You’ve likely heard that having an HSA can help you to lower the cost of your medical care – but studies have shown that only 17% of people enrolled in group health plans are using their HSA. And of the people who are using their HSA, only a few of them are contributing the maximum amount each year. This gap is largely because not everyone knows about HSAs or their many benefits. As is usually the case with personal finance, the more you know, the better decisions you’re able to make. So let’s take a minute to break down what, exactly, an HSA is and how you can use it to your benefit.
What is an An HSA?
An HSA, or Health Savings Account, is attached to High Deductible Health Plan insurance coverage (HDHP). In order to open an HSA, you have to be enrolled in HDHP insurance. The HSA is intended to offset the high medical costs often associated with HDHP insurance coverage – which has a high deductible (hence the name), and puts group members in a position where they have to pay out of pocket for most non-essential care services until their deductible is met.
Your HSA is funded with pre-tax money, and it grows tax free.. More importantly, it rolls over from year to year, so you’re continually growing your funds without feeling pressured to use them immediately. Keep in mind that your HSA funds can only be used for qualifying medical expenses. This can include everything from doctor copays to hospital bills to a box of bandaids from your local grocery store. Putting money aside into an HSA helps to lower your taxable income while still preparing for a medical emergency, or even just offsetting smaller medical expenses – like taking your kids to the doctor.

★ ★ ★ ★ ★ ★ ★

Please say whether each statement agrees with the HSA overview above, answering yes or no and quoting the words from the overview that decide it.
1. A person must be enrolled in HDHP insurance to open an HSA.
2. Money left in an HSA at the end of a year is lost.
3. HSA funds can be used for any kind of expense.

★ ★ ★ ★ ★ ★ ★

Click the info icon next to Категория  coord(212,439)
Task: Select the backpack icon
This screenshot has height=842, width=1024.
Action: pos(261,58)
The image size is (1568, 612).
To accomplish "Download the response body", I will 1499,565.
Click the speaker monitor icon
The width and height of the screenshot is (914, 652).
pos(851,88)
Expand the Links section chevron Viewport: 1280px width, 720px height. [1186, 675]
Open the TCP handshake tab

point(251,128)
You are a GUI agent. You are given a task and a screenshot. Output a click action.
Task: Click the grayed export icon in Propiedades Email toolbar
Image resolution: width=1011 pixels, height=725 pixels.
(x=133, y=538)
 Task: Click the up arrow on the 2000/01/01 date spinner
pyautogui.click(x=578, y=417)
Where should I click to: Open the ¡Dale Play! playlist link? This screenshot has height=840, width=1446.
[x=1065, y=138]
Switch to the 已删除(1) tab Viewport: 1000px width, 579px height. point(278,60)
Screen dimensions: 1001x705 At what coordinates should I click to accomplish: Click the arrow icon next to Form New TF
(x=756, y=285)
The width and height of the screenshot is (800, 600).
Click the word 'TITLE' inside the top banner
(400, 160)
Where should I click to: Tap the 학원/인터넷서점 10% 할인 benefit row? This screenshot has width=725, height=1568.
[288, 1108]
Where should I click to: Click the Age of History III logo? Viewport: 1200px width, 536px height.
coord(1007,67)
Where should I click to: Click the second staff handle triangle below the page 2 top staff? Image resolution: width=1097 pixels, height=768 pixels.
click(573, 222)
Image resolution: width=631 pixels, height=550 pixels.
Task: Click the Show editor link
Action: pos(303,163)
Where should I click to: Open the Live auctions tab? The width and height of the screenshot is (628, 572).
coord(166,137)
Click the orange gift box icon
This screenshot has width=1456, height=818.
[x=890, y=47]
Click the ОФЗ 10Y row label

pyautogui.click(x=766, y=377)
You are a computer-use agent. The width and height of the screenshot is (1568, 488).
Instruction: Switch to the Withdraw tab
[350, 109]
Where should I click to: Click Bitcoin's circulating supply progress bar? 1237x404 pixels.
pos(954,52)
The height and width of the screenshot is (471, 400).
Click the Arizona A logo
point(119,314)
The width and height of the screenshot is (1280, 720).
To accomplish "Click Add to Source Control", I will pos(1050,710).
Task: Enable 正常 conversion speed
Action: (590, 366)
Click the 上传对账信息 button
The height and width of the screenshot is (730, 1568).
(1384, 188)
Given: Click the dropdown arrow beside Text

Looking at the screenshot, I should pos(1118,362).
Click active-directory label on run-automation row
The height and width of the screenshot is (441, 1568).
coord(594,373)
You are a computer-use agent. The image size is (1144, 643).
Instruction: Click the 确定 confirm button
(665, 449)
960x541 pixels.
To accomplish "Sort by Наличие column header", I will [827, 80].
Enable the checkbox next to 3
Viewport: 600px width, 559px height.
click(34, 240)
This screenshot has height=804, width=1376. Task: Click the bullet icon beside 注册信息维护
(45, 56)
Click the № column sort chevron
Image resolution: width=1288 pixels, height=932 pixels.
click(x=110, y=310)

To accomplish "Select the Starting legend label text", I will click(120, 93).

★ ★ ★ ★ ★ ★ ★

_Answer to this task:_
1. Yes: "In order to open an HSA, you have to be enrolled in HDHP insurance."
2. No: "it rolls over from year to year"
3. No: "your HSA funds can only be used for qualifying medical expenses"